### Challenges
[1] Answer these from the passage on Armenia and Media Atropatene:
(a) How large an army could the Armenian king levy among his nobles?
(b) Which historical territory did Media Atropatene broadly correspond to?
(c) What total population is given for the western Arsacid territories, excluding northern Mesopotamia?
[2] From the passage on Armenia and Media Atropatene, copy the stretch from "Adding these numbers" through "10 million inhabitants.".
[3] Summarize the passage on Armenia and Media Atropatene in two sentences.

Armenia was a populous kingdom, which although mountainous had many valleys and plains scattered between them, and like Greater Media, it had excellent pasture land. Its social system was practically the same as that of Iran proper, and ancient authors state time and again that the Armenian king could levy among his nobles armies up to 60,000 men, with many armored knights amongst them. It was also a land without water scarcity like many other Middle Eastern countries. I’d take a guess of 2 – 2,5 million inhabitants for Arsacid Armenia.

As for Media Atropatene, it was like a smaller version of Armenia. It corresponded in broad strokes to the territory of historical Azerbaijan, currently divided between the Republic of Azerbaijan and the Islamic Republic of Iran. It had not the abundance of water and pastures that Armenia had either, and included several semi-deserted steppe areas. Still, the proximity of the Armenian and Alborz mountains, as well as the heavy rainfall of the southern Caspian coast meant that irrigated agriculture was possible in parts of it. It was populated by an Iranian-speaking population, with religious traditions and a social system identical to that of the Iranian plateau. Although ancient authors give it a mobilization capability much lower than that of Armenia or Greater Media. Taking a guess, I’d give it a population around 0,5 – 1 million people.

Adding these numbers up, we get a total population in the western Arsacid territories (excluding northern Mesopotamia) between 7,5 and 10 million inhabitants.

Records about locating elements on screens
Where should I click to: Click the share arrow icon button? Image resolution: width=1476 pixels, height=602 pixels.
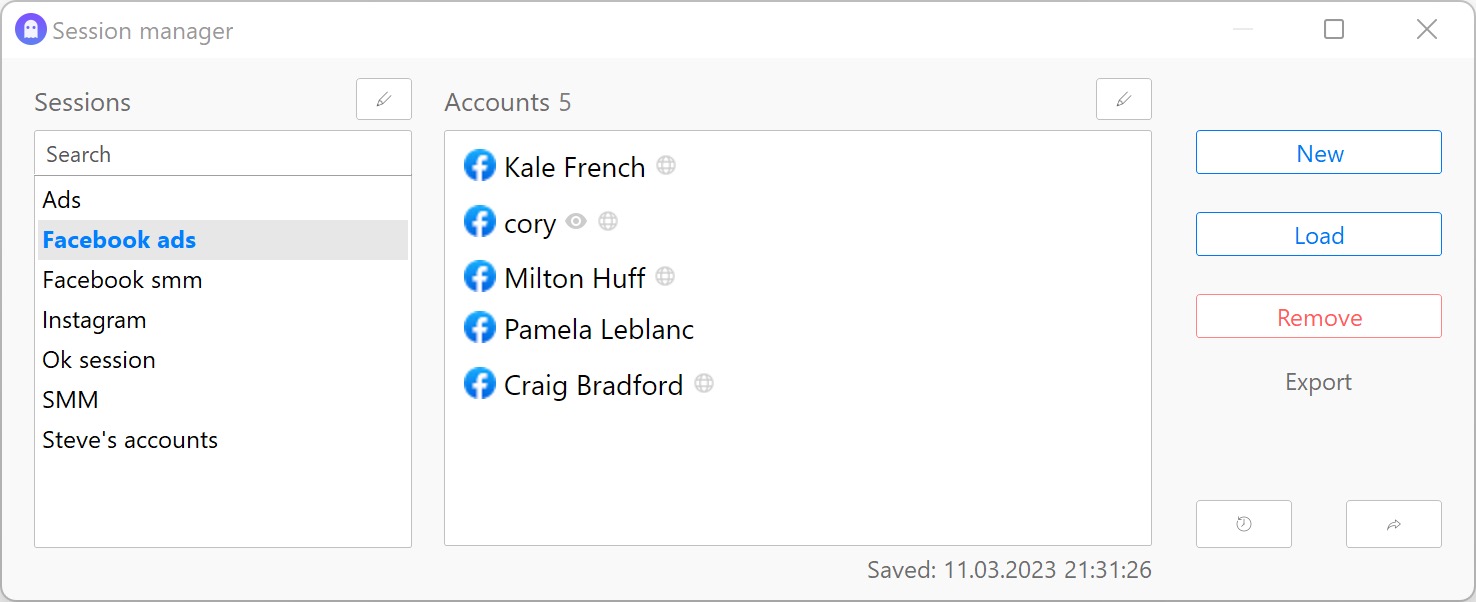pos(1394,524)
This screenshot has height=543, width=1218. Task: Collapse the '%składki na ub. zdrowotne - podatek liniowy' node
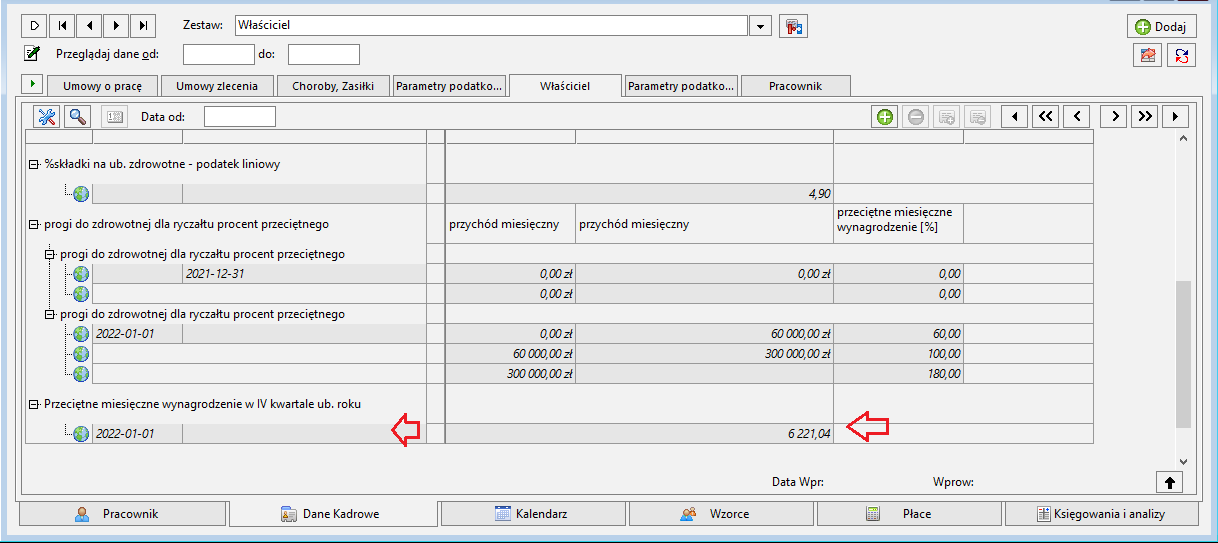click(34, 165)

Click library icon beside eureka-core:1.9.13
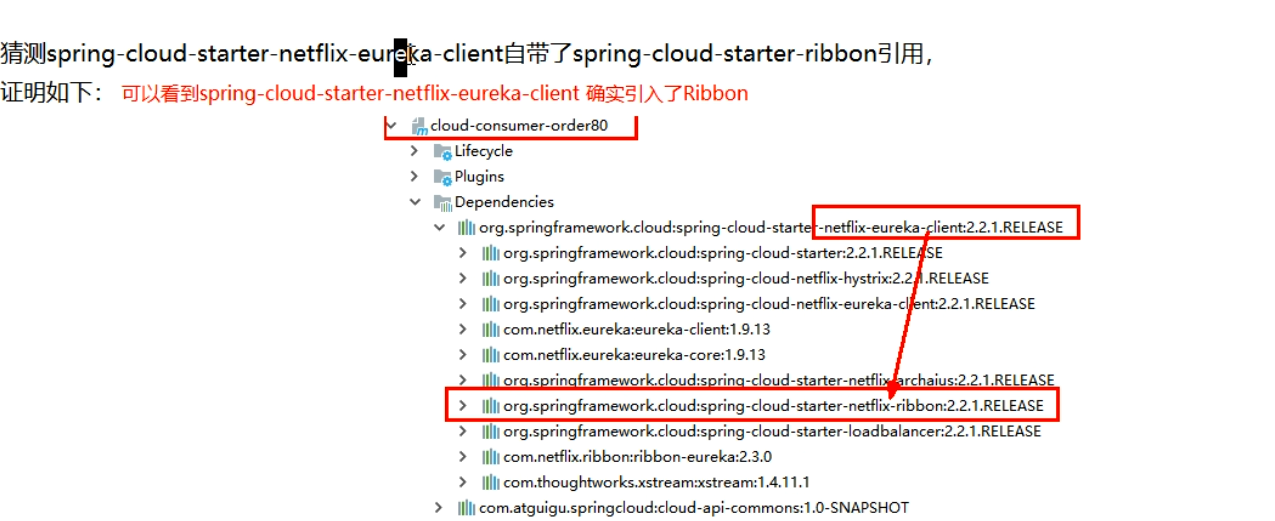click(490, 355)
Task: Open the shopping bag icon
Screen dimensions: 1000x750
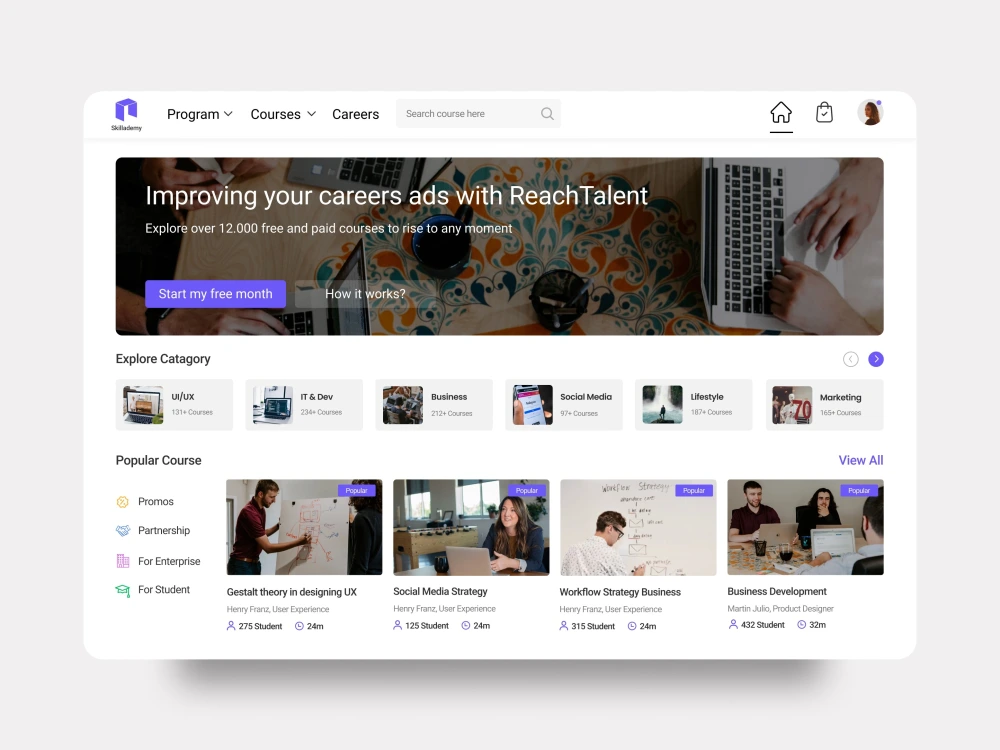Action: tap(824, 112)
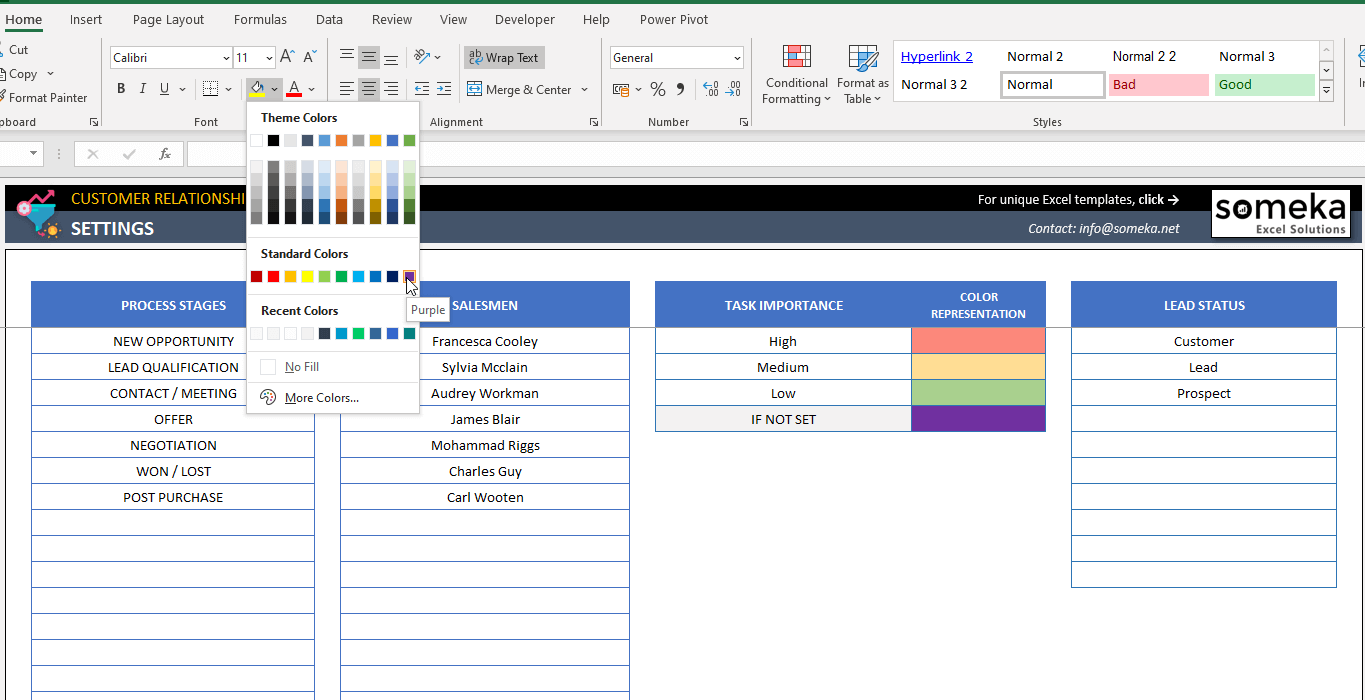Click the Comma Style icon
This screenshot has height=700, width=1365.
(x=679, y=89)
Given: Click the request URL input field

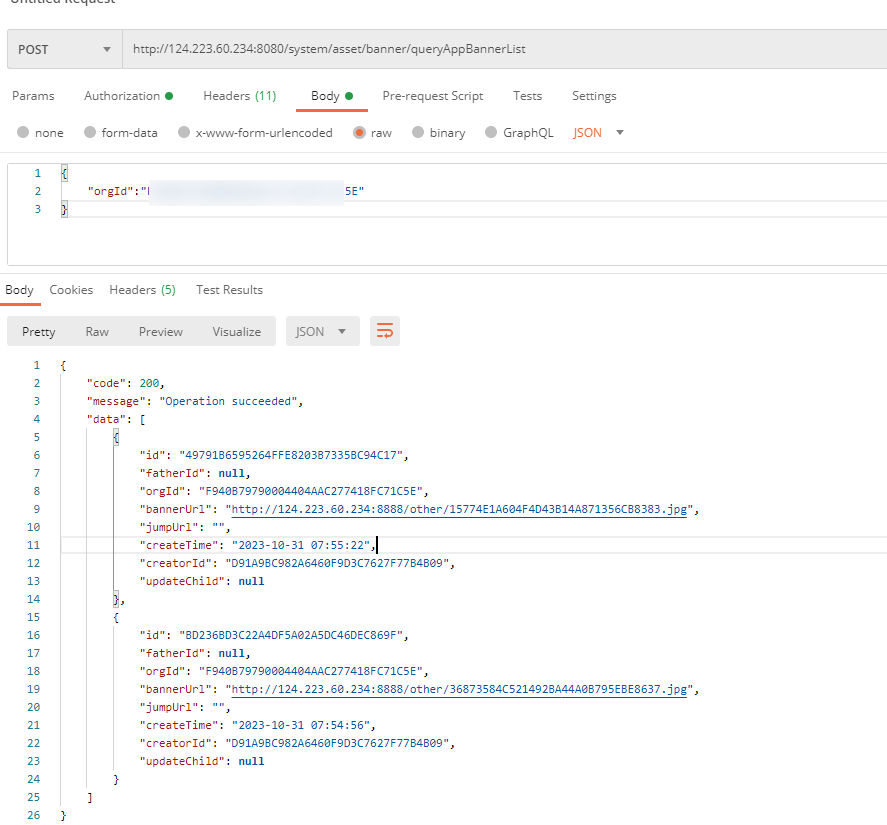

### Solved tasks
[1]
(a) Up to 60,000 men
(b) Historical Azerbaijan
(c) Between 7.5 and 10 million inhabitants

[2]
Adding these numbers up, we get a total population in the western Arsacid territories (excluding northern Mesopotamia) between 7,5 and 10 million inhabitants.

[3] Armenia is described as a populous, mountainous kingdom with excellent pasture, no water scarcity and a social system like Iran's, with an estimated 2 to 2.5 million inhabitants. Media Atropatene is presented as a smaller, drier version of Armenia with an Iranian-speaking population of perhaps 0.5 to 1 million, and the western Arsacid territories excluding northern Mesopotamia are put at 7.5 to 10 million in total.